We will end all non-statutory advertising by the council and the use of council funds to promote party politics.”
But where does this figure of £5 million come from?
I asked the council to provide the figure for total spending on council publicity for the financial year 2013/14 and what it went on.
Here is the reply:
Materials people would generally think of as publicity are charged against a range of print and publicity codes. These total £1.8m for 2013/14.
The main publicity items within this total were:
Your Magazine
Your Home magazine
H&F share of the tri-borough fostering & adoption campaign
Council tax banners and other materials
Recycling campaign
Materials on the West Ken, Earls Court redevelopment
Team White City promotional material and Fanzine
Charing Cross publicity materials
Get Moving promotion
Hammersmith flyunder proposals
Adult education prospectus
Schools admissions brochures
Tri-borough youth activities (Summer in the City guide)
Buzz magazine (school pupils and their parents)
Crime public meetings/roadshows
Doing Business with the Council guide
Zone J parking consultation
Routes into Employment magazine
Silver Sunday brochure
Fulham primary schools consultation
Now I think that most reasonable people would accept that it is unfair to characterise all the above as “propaganda” – even though much of it is non-statutory. Isn’t it reasonable to try and recruit more foster carers? Or encourage more people to recycle? Certainly if such publicity is effective then it represents value for money. Agency foster carers cost a lot more. So far as recycling is concerned according to the last figures I saw the cost to the Council Taxpayer is £90 a ton for general waste, which is incinerated, and £67 a ton for recycling. The council pays £10 million a year to the Western Riverside Waste Authority to get rid of the stuff – one way of another. That was a few years ago but the saving to the Council Taxpayer from recycling is probably greater.
Is it propaganda to encourage people to sign up for adult education courses rather than having empty chairs? If there are plans to change the parking arrangements for people in Zone J isn’t it reasonable to ask them whether or not they think it is a good idea?

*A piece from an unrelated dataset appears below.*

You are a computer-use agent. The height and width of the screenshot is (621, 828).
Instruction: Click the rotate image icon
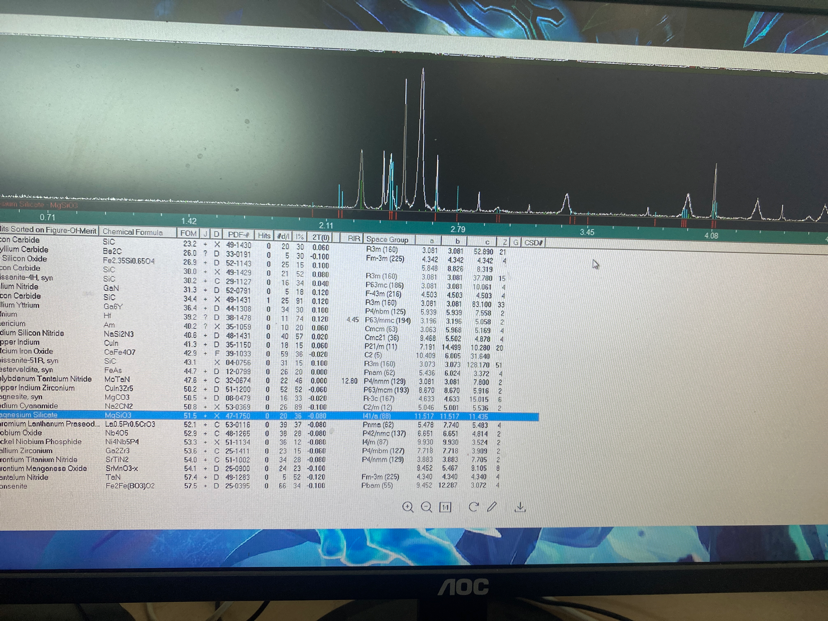pyautogui.click(x=473, y=507)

Anyway let us, for the sake of the argument, accept Cllr Cowan’s description of all council publicity as “propaganda”. That still leaves the discrepancy between his figure of £5 million and the council’s of £1.8 million.
I thought I had better give him the chance to explain. So on July 1st I wrote to Cllr Cowan as follows:
Stephen,
The Labour manifesto said that the council had annual spending of “£5 million on propaganda.”

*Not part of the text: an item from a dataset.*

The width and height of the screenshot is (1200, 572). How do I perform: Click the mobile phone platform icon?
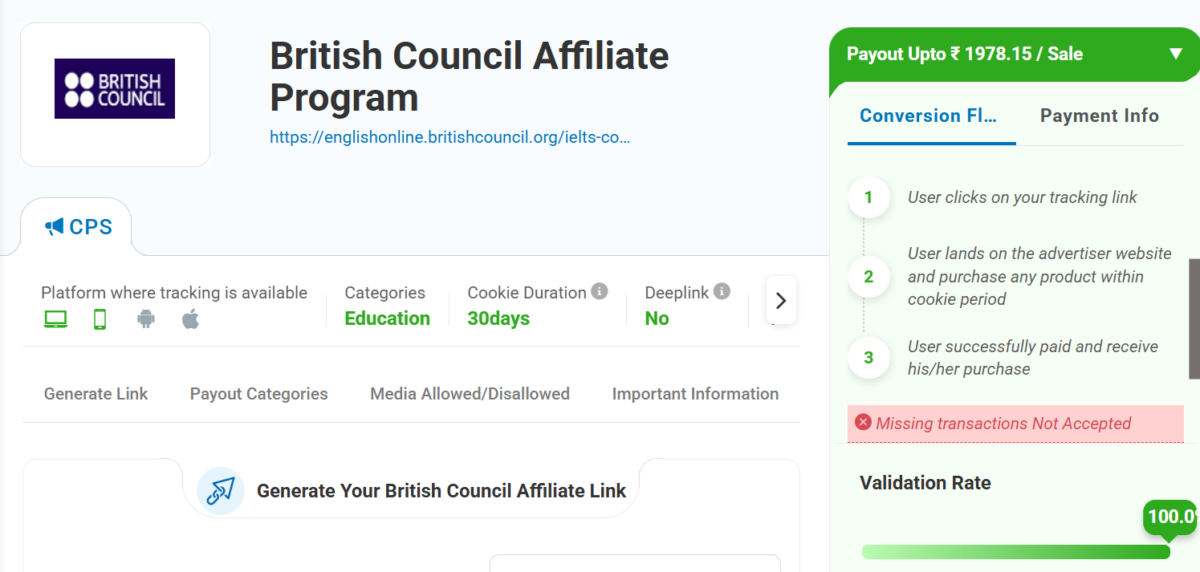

http://democracy.lbhf.gov.uk/documents/s50600/Final%2008.2%20Labour%20Administrations%20Manifesto.pdf
There would seem to be a discrepancy between that figure and the tally in the attachment of £1.8 million for total spending on Council
publicity in 2013/14. (Much of which would be unreasonable to characterise as “propaganda.”)

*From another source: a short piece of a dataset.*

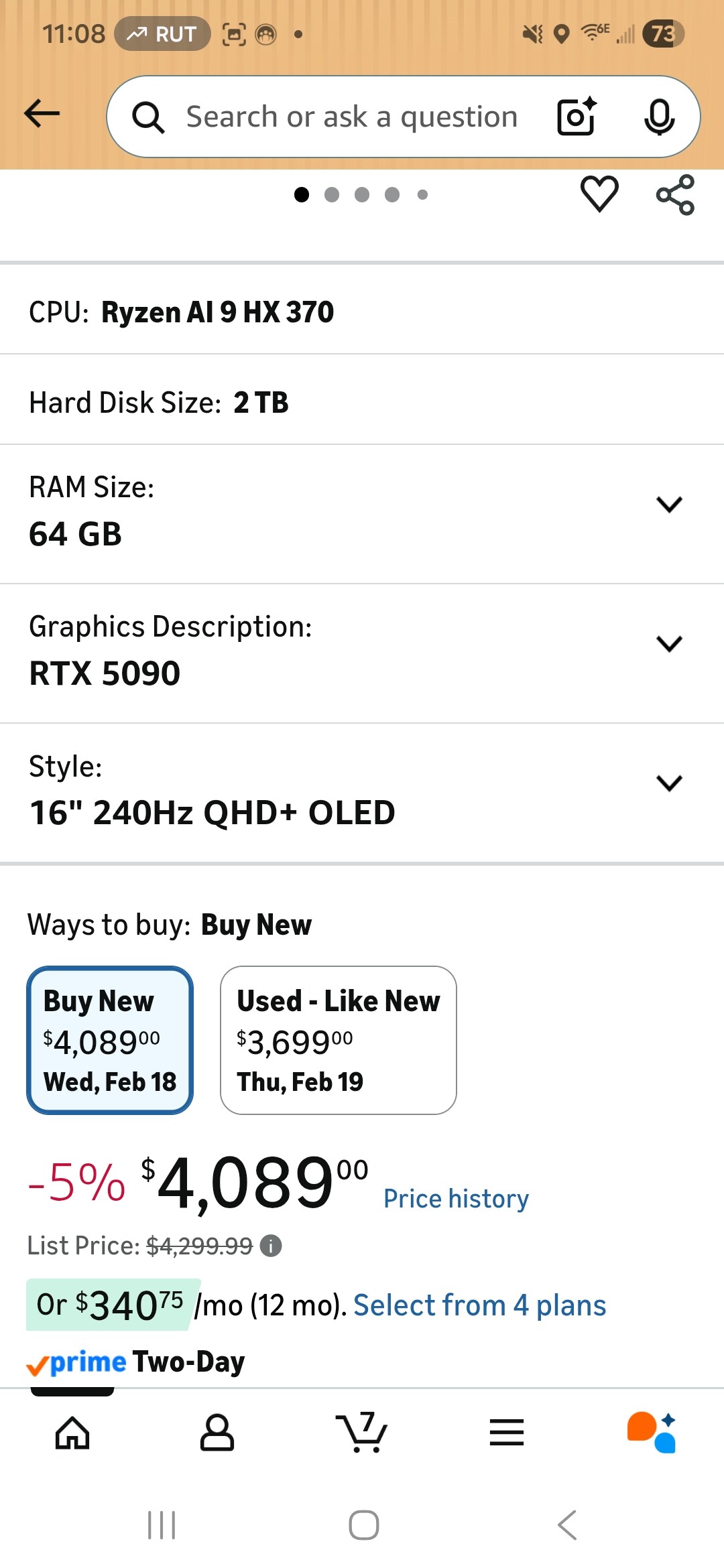The width and height of the screenshot is (724, 1568).
Task: Open the Price history link
Action: click(456, 1199)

Please would you clarify how your figure of £5 million was calculated?
Best wishes,
Harry
Here we are two weeks later and still no reply.
Of course he is a busy man – creating new Cabinet posts with extra allowances and setting up new committees and new units and coming up with bold plans for paid co-optees for the new committees…Perhaps he doesn’t want to bother about a footling gap of £3.2 million in his savings target.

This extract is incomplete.